ShitPuffin · 09/08/2022 23:58

I’m so sorry you’re having such a tough time.

Firstly, I think you need to seriously consider getting signed off - even if it’s just for a few weeks - so that you can gain some headspace and take some steps to tackle things. This will also feed into asking your employer/occupational health for support on your return, should you need it (or taking a step down, should you decide to).

Secondly, it sounds like another type of therapy may be useful. I personally got quite sick of what felt like talking in circles with a counsellor and stopped it. I don’t think it actually helped - I just enjoyed the opportunity to vent for a few months, and hoped that doing so might help. I think something else might be better to tackle the catastrophising. I’m loathe to suggest CBT as it’s never helped me but something less talky and more focused on moving you forward might be a better option.

Get some sleeping pills. Be it sominex OTC or asking the GP for a few zopiclone. My insomnia continues to run me into the ground at times and I struggle to do anything well or think clearly some days - and that makes any stress harder to deal with. Just for now, do what you need to to get some rest. You won’t become addicted from a handful of zopis.

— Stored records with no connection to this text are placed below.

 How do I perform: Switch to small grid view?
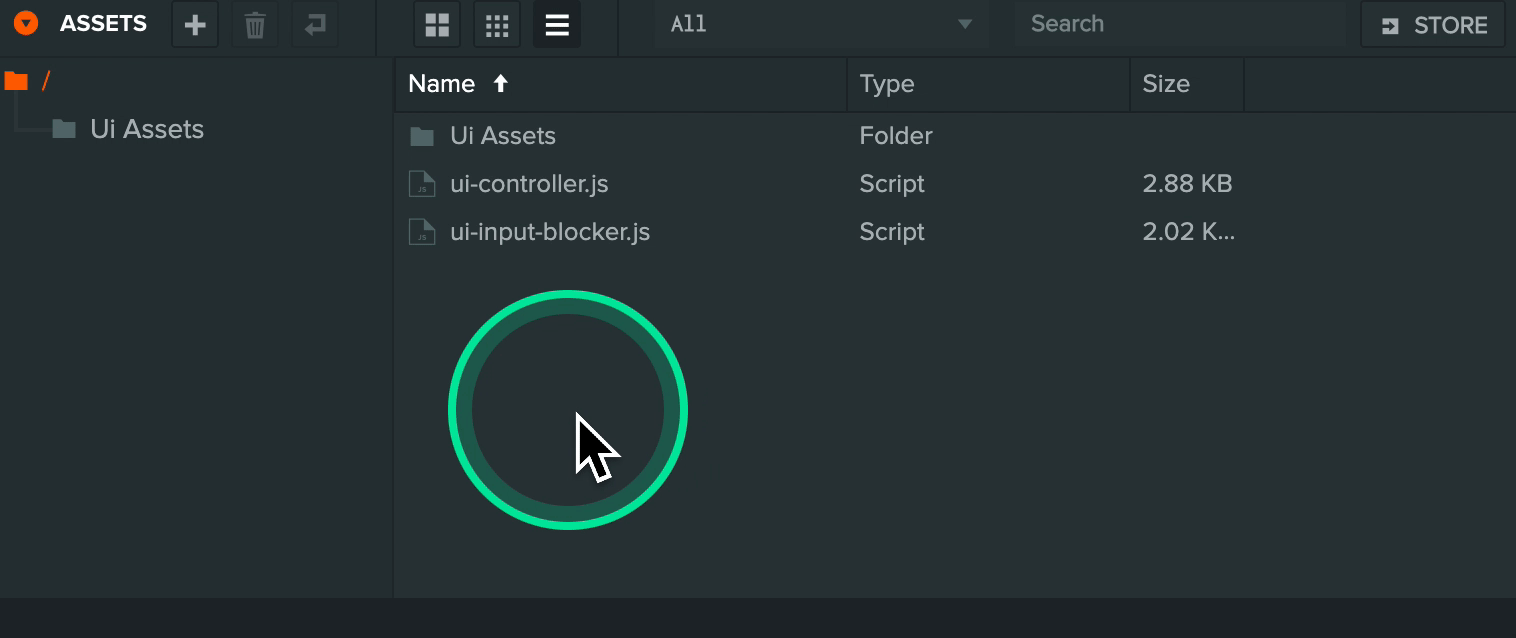tap(497, 25)
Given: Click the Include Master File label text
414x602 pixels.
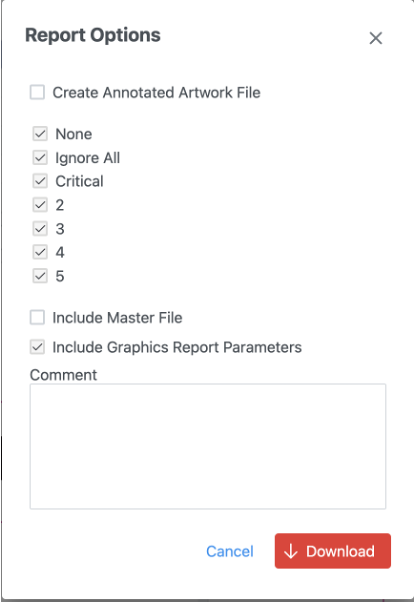Looking at the screenshot, I should [x=117, y=318].
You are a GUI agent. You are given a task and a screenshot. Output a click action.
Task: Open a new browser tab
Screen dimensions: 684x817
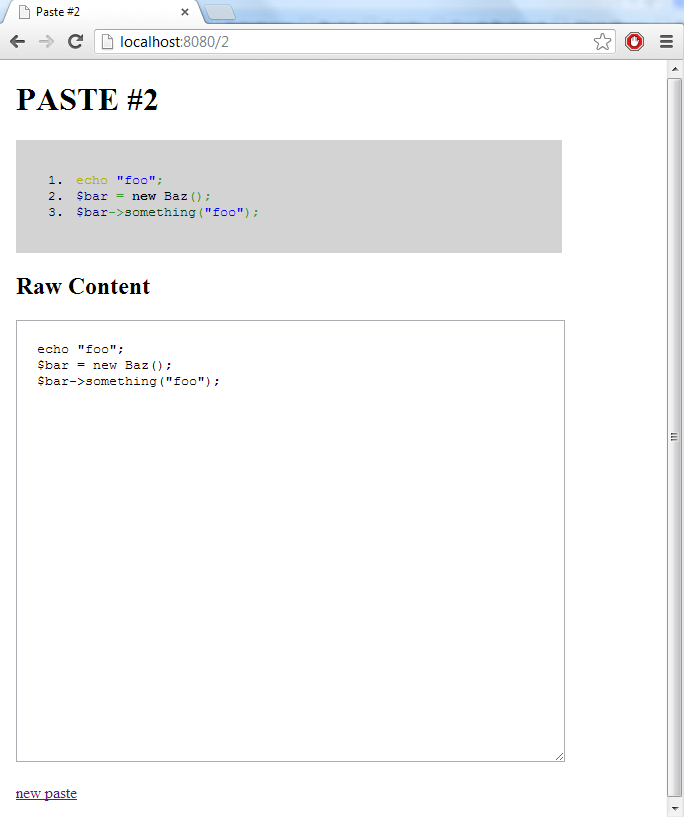point(219,12)
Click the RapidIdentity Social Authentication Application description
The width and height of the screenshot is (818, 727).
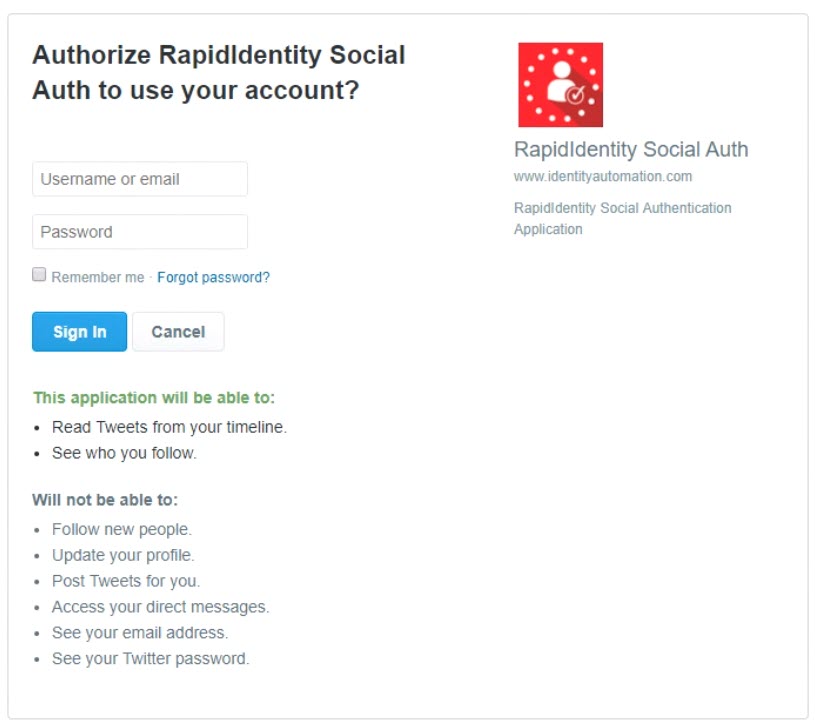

Speak to your doctor again about other meds. There are so many different types of AD and anxiety medications. Ask for something different. Give it a whirl - get started while you’re off sick.

I also agree with PPs that getting some tests done would be useful to rule out physical causes of some of the symptoms you describe. Vitamin D, iron, B12 and folate deficiencies can make you feel fuzzy and stressed and affect your sleep. Thyroid and hormones too.

And lastly, if you decide you need/want to stick with your current role, speak to your manager and HR about coaching and other support. Set it out the way you did here. They need to equip you for success in the big step up you’ve taken.

Sorry for the essay - I just know how a lot of this stuff feels (and had a senior role in HR/leadership development until recently).

You’ve got this. Just put yourself first for a minute and try to find some rest.

GilChesterton · 10/08/2022 07:30

Thanks again.

Another night of no proper sleep, worrying about the day ahead. I have tried Zopiclone but it didn't work for me - I don't seem to have trouble falling asleep but can't stay asleep, and Zopiclone didn't help with that.